By Alexandra Dufresne

Alexandra Dufresne is a Trustee of Asylos. She is an American lawyer specialising in refugee and child law and policy. She taught seminars in refugee law and policy at Yale from 2006-2015 and now teaches law at several Swiss institutions of higher learning.

This weekend marked the 25th anniversary of the massacre of Srebrenica. Beginning on July 11, 1995, over 8,000 Bosnian Muslim men and boys were executed by Bosnian Serb military forces in the United Nations “safe haven” of Srebrenica. It was the largest mass murder and the only act of genocide in Europe since World War II. 

For people of my generation, Srebrenica was a defining moment

Most Asylos volunteers were just infants or toddlers when this atrocity was committed; a handful were not yet born. But for people of my generation, it was a defining moment. Many survivors of the massacre are in middle age, roughly the same age as me, my friends and my colleagues. Children who lost their older brothers, fathers, uncles, and grandfathers in the massacre are now young adults and young parents themselves.  

In the summer of 1995, I was at university in the United States, an ocean away.  Growing up in the States in the 1970s and 1980s, we had learned about the horrors of the Holocaust in school; many of us had read Night, The Diary of Anne Frank, and Number the Stars.  For many in my generation, our view of Europe was tainted by the understanding that it was the place from which so many of our families and friends’ families had fled. Grandparents and uncles often refused to talk about the war, but as children we felt its shadow.  

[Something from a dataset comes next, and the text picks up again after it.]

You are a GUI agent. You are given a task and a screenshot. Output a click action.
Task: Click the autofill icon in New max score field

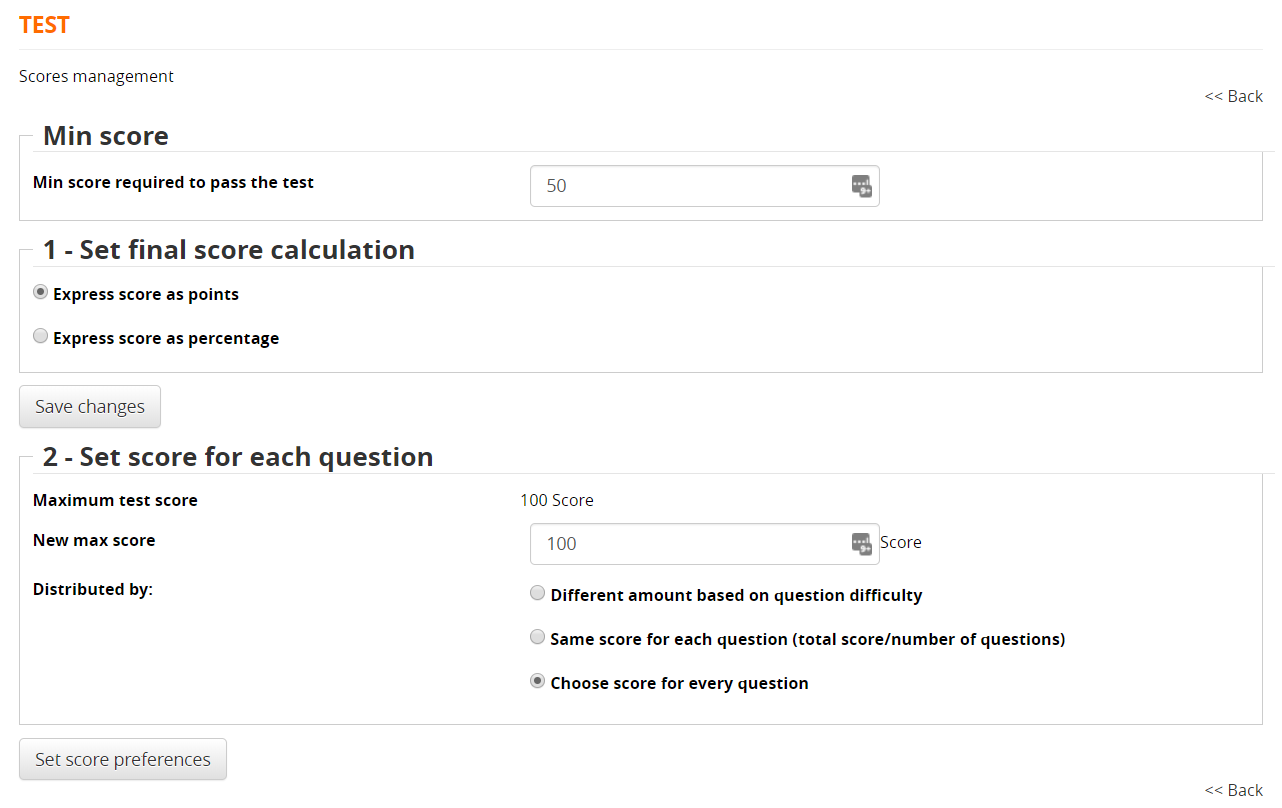tap(861, 543)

But after the Berlin Wall fell, that image of Europe was mixed with a heady optimism. The horrors of the Holocaust seemed something of the past-- something that would “never again” be allowed to happen. Hence, the shock and outrage was palpable when in the fall of 1995, just over one year after the Rwandan genocide, news of the scale of the massacre of Srebrenica--- and of the UN’s failure to protect its “safe haven” and of the failure of Dutch peacekeepers to protect the men and boys-- made the newspapers. As a student of human rights, the Srebrenica genocide-- and the West’s failure to prevent it-- became a touchstone. 

When my client -- traumatized by murder of his father and uncle-- engaged in foolish behavior, as teen boys sometimes do, the government put its resources into locking him up and deporting him

Eight years later, I met a 17-year old Bosnian Muslim teen in a rural immigration jail. The Department of Homeland Security was trying to deport him for some criminal activity committed as a juvenile. This was shocking for a number of reasons, not the least of which was that he had been admitted as a refugee to the United States, together with his mother and younger siblings.   

This young man’s father and uncle were among the over 8,000 individuals murdered at Srebrenica, when he was a boy. Not surprisingly, he had experienced severe trauma, as had his mother, who left her homeland as a young widow with three young children.  

U.S. immigration law and policy are often haphazard, cruel and self-defeating. My client’s family had been invited by the U.S. government to resettle as refugees as survivors of the Srebrenica genocide. But when a teenage son -- traumatized by murder of his father and uncle and the terror of the war -- engaged in foolish behavior, as teen boys sometimes do, the government put its resources into locking him up and deporting him. Our client had no family left in Bosnia. Traumatized, angry, and still just a kid, he could not have survived on his own, without his family, in the country he had fled. And having lost so much, there was no way his mother could bear to lose her son.

After months of work, my client won his case for one reason only: there was an enormous wealth of information, documented in painstaking detail, about the genocide at Srebrenica and its aftermath

After months of work, during which our client remained locked up in jail with adults, and without psychological or educational services, our client won his case. He won his case for one reason only: by that time, there was an enormous wealth of information, documented in painstaking detail, about the genocide at Srebrenica and its aftermath. Teams of college and law students, including a college student who could read the language, compiled a dossier documenting in excruciating detail exactly what our client had fled, and exactly what he would face if returned alone, without family, to the place of his trauma. The overworked Immigration Judge had no choice: he couldn't stomach deporting a teenager, regardless of his behavior, in light of this evidence. The mountain of evidence also spared our client’s mother from having to testify in full detail to everything she had endured. 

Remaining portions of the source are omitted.